# long morph times?



## ab1502 (Jun 27, 2007)

My azureus pairs second batch actually made it to tadpoles, and they are strong tadpoles, swimming very well, eating a lot and they have grown very large. These first two tadpoles hatched late march and still to this day have no signs of their back legs forming, they appear just as they did when they hatched, but much larger. Is this morph time normal?


----------



## zBrinks (Jul 16, 2006)

What temps are you keeping the tadpoles at? I keep mine at ~70-72F, and the tadpoles sometimes take 3-4 months before they pop back legs. That being said, they typically morph out very large and well-started.

With new breeders, sometimes tads do weird things. I'd just continue to feed them, top off their water when it evaporates, and see what happens.


----------



## ab1502 (Jun 27, 2007)

they stay at room temps, mid 70s. they are on a book shelf and get sunlight through a window without any temperature changes. They eat almond leaves and tadpole bites and are very active. hopefully its just a long morph time.


----------



## Julio (Oct 8, 2007)

funny i was checking my tads last night and i have 1 tad that is just now starting to get back legs from october. I have alanis that are now coming out of the water from December.


----------



## frogmanroth (May 23, 2006)

yep just takes time, i have heard of over nine months, i have had some as fast as 45 days(cauchero-fine as could be to), i am hand feeding some pums right now going on 5 months popped back legs a couple weeks ago, so who knows, just keep feeding them!


----------



## frogcrazy (Nov 23, 2004)

Gabe- what are you feeding the pums and how often are you feeding them?


----------



## herper99 (Mar 21, 2008)

Most of my azureus come out of the water around 2.5 - 3 months, but I get the occasional tadpole that takes 4+ months and one that took 6 months. They are always just as healthy and large. My temps usually range between 72 - 78. I feed tp bites, and algae mix.


----------



## housevibe7 (Sep 24, 2006)

All of my retics took about 4 months to come out of the water, while the imitator that I had at the same time were out within a month and a half or so, the terribs I had took about 2 months, also at about the same time... exact same temps, exact same food, exact same feeding schedule. SOO, it just may be dependant on your frogs or the type.


----------



## Aquaman78 (Mar 29, 2009)

Quite normal. I've had tinc/azureus tads morph as early as 2 months after hatching and have had some that took 4-5 months to morph. What I have observed is that the ones that morph the fastest are smaller and not near as robust or hardy as the ones that took longer. You should be glad that they are taking this long...this simply means that you are going to have some large neonates!


----------



## rpmurphey (Mar 9, 2009)

are you keeping them separate because I have read that if you raise them communally they tend to take longer to morph and smaller as well. That is just what I have read.


----------



## Aquaman78 (Mar 29, 2009)

rpmurphey said:


> are you keeping them separate because I have read that if you raise them communally they tend to take longer to morph and smaller as well. That is just what I have read.

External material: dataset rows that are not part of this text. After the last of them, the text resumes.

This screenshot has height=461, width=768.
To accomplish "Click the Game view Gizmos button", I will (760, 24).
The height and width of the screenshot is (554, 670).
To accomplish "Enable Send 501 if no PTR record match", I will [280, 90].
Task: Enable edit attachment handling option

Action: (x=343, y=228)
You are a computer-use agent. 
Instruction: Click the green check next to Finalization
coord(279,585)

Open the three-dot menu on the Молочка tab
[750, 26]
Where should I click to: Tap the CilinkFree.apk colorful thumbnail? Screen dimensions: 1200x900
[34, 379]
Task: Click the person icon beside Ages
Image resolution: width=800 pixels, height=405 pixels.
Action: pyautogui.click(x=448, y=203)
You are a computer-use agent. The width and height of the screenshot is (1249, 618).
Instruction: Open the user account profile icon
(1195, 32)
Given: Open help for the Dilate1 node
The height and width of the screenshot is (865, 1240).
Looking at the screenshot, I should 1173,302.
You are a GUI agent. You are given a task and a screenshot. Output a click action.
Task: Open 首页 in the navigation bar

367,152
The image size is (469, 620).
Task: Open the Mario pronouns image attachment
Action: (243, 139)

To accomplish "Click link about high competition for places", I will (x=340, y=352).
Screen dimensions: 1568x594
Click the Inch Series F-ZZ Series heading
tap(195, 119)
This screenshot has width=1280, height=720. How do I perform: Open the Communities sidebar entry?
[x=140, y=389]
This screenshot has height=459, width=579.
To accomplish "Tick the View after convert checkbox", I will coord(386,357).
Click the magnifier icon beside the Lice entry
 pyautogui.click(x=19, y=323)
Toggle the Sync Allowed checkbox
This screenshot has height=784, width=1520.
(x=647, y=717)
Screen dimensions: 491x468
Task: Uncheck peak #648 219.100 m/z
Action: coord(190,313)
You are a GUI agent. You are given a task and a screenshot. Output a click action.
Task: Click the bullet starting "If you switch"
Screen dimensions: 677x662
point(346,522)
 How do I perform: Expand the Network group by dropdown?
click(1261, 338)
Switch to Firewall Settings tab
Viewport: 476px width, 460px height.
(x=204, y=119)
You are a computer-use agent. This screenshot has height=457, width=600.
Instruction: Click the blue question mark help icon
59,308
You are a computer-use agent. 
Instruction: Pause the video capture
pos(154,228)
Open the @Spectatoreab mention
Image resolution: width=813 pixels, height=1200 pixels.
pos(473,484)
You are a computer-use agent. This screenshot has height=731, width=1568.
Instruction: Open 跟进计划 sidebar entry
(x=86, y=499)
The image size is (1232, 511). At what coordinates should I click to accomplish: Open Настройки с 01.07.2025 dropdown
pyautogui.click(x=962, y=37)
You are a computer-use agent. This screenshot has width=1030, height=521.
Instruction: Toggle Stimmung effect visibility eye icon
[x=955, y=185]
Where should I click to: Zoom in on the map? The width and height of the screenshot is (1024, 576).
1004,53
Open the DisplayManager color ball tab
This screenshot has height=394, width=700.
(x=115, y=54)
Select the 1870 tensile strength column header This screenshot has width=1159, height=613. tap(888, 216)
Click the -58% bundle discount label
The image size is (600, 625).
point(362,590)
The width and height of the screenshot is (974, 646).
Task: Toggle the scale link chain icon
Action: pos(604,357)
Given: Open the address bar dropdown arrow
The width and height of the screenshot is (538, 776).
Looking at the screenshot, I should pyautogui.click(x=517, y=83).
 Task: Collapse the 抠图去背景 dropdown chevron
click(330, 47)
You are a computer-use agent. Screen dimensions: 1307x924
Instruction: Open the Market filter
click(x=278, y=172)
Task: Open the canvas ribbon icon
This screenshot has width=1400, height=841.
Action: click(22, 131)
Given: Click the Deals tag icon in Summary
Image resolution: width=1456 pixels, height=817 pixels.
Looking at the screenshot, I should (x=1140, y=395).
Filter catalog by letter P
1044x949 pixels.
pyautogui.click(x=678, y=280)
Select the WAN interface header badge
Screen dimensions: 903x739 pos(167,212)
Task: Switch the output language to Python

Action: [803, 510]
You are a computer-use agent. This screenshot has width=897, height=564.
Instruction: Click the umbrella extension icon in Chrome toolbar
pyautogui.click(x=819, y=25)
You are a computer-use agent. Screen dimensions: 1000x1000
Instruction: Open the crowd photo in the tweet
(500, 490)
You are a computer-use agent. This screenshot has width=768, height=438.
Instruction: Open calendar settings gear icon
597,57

While that may be a possibility, I have raised ALL of my tads individually and the differences in morphing times is still present.


----------



## porkchop (Aug 29, 2005)

Azureus should be raised seperately in my experience, when i tried to keep communal they tend to nip at each other.
Mine took about 14-16wks. on avg. to morph for some reason, all other specie tads under same conditions morphed on time like clock work.
Some times its just that way w/ some, everyone gets different results.
good luck w/ them.


----------